### Exercise aim
Taking the line with "dubrovackidnevnik.net.hr (248, 2531)" as the first and the last line of the entries as the final one, copy that span exactly.

[[ Material to process, beginning ]]

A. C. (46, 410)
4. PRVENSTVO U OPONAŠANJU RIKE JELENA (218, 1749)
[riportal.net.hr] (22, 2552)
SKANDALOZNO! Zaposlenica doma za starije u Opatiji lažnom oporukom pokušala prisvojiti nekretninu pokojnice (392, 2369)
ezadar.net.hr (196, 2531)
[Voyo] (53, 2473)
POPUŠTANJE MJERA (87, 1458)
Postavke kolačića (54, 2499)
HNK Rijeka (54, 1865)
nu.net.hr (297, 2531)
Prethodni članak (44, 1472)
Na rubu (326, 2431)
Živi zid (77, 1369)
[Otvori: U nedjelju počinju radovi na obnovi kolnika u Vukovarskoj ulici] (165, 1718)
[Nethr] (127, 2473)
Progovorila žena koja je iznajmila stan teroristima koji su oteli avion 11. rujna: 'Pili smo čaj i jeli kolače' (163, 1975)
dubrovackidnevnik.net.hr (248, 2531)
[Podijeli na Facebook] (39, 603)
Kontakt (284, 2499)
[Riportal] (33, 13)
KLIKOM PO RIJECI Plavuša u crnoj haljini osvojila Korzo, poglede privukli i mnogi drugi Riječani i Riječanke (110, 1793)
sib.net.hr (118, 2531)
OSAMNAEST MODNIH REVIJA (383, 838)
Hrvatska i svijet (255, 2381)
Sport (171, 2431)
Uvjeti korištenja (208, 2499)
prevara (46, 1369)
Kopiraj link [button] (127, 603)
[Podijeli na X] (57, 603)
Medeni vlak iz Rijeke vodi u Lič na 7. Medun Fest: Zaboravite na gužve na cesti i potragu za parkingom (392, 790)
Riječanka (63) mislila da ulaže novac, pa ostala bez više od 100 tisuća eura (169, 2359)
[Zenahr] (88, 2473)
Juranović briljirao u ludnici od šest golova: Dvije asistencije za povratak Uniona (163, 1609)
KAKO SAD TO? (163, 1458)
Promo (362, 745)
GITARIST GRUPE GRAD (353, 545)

[[ Material to process, end ]]

### Response for this exercise
dubrovackidnevnik.net.hr (248, 2531)
[Podijeli na Facebook] (39, 603)
Kontakt (284, 2499)
[Riportal] (33, 13)
KLIKOM PO RIJECI Plavuša u crnoj haljini osvojila Korzo, poglede privukli i mnogi drugi Riječani i Riječanke (110, 1793)
sib.net.hr (118, 2531)
OSAMNAEST MODNIH REVIJA (383, 838)
Hrvatska i svijet (255, 2381)
Sport (171, 2431)
Uvjeti korištenja (208, 2499)
prevara (46, 1369)
Kopiraj link [button] (127, 603)
[Podijeli na X] (57, 603)
Medeni vlak iz Rijeke vodi u Lič na 7. Medun Fest: Zaboravite na gužve na cesti i potragu za parkingom (392, 790)
Riječanka (63) mislila da ulaže novac, pa ostala bez više od 100 tisuća eura (169, 2359)
[Zenahr] (88, 2473)
Juranović briljirao u ludnici od šest golova: Dvije asistencije za povratak Uniona (163, 1609)
KAKO SAD TO? (163, 1458)
Promo (362, 745)
GITARIST GRUPE GRAD (353, 545)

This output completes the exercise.